Authors Guild’s 2018 Author Income Survey Shows 42% Decline in Authors’ Incomes Since Kindle Debut: A Response

https://www.authorsguild.org/industry-advocacy/authors-guild-survey-shows-drastic-42-percent-decline-in-authors-earnings-in-last-decade/

Several factors have been mentioned in causing this, most of them coming back to Amazon, Google, and Facebook (especially Amazon) working to reduce their distribution costs and secure profits for themselves at the expense of devaluing the publications themselves. Self-published authors are peanuts at the mercy of an elephant, while traditional publishing houses swallow the additional costs by cutting down on advances and royalties for their authors.

Particularly egregious is Amazon’s willingness to allow third-party vendors to list “new” and “nearly new” books at prices below what they will allow original publishers (including self-published authors) to list them at. This is creating a race-to-the-bottom push in publishing that will have the next great “American” novel being written in India, or Nigeria. Truly American authors will be restricted to celebrities who can sell half a million copies on their name alone, and independently-wealthy dilettantes who only write as a hobby.

An often-made suggestion to deal with this is charging royalties on secondhand books.

I don’t agree in charging a royalty on resale. That’s a whole new can of worms that will enable lawyers to take a vise grip on books, just as they have done with music. Not to mention it won’t solve the problem of Amazon allowing third-party vendors to underbid the original publisher.

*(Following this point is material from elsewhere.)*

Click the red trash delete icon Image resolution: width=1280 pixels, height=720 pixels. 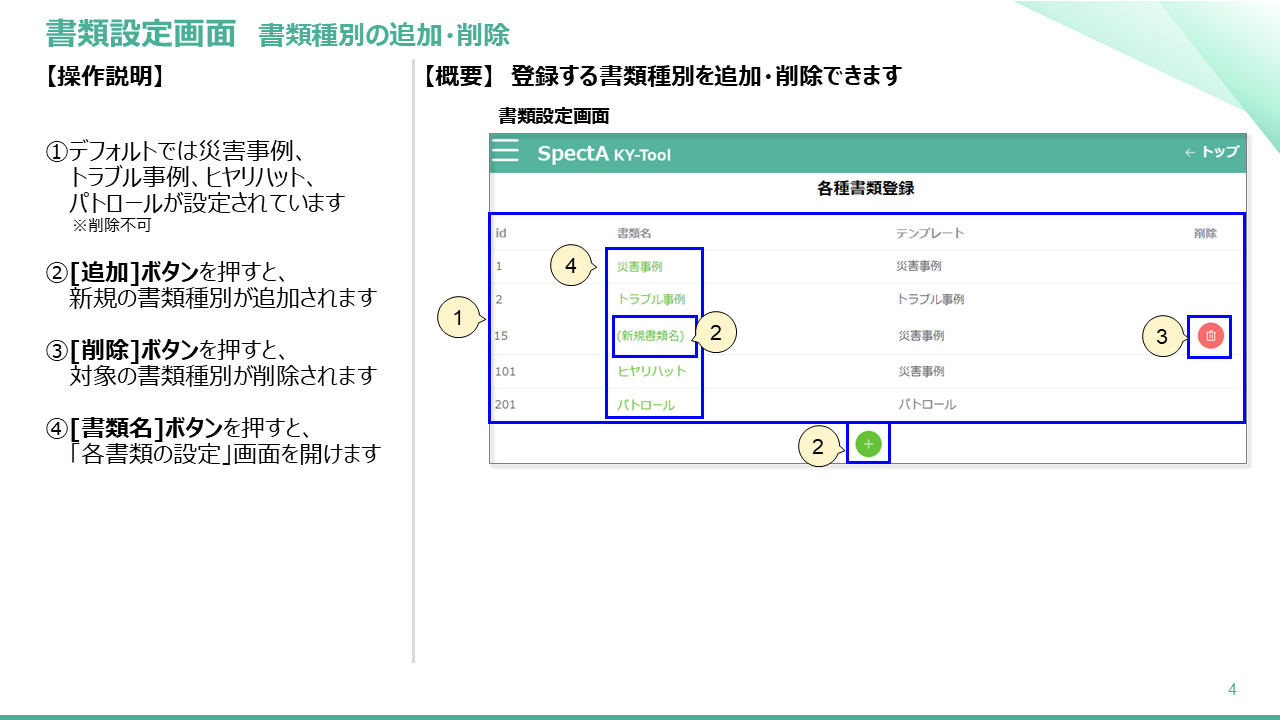coord(1212,336)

What I would like to see is a limitation on copyrights–copyrights are SUPPOSED to enable the CREATOR to enjoy a monopoly on their work, but how does a creator benefit from royalties earned after her death? Either royalties end up with heirs she’s never met, much less determined whether to bequeath her royalties to them, or in the hands of some corporate entity, which is either reaping the royalties (if it’s a cash cow) or forcing it out of the market (in order to clear its list for what may be the next cash cow). Either way, the royalties end up beneffitting someone who hand NOTHING to do with the creation, which is what copyright law is intended to reward. Patent doesn’t last NEAR that long, and the average patent takes longer to develop (time and money) and “publish” than the average book! There’s a lot of good material published in the mid-20th Century that’s going to be lost to time because copyright law allows publishers to suppress it until it’s completely forgotten.

Lawyers are already becoming a problem for authors by defending publishers who slap copyright labels on what should be public domain–if it had ever been copyrightable in the first place. (For example: A fact is not copyrightable, therefore a string of facts that forms a description of a game is not copyrightable, yet the NFL fines “Unauthorized pictures, descriptions, or accounts” of their games with impunity.)

Oh, and about “destroying bookstore returns”: The problem with that one is the cost of returns. That’s why a lot of mass-market paperbacks have these statements about “if you bought this book without a cover”–to save postage, bookstores just rip the front cover off the book and send it back as proof of “unsold and destroyed” while shipping the rest of it off to overstock dollar-store distributors.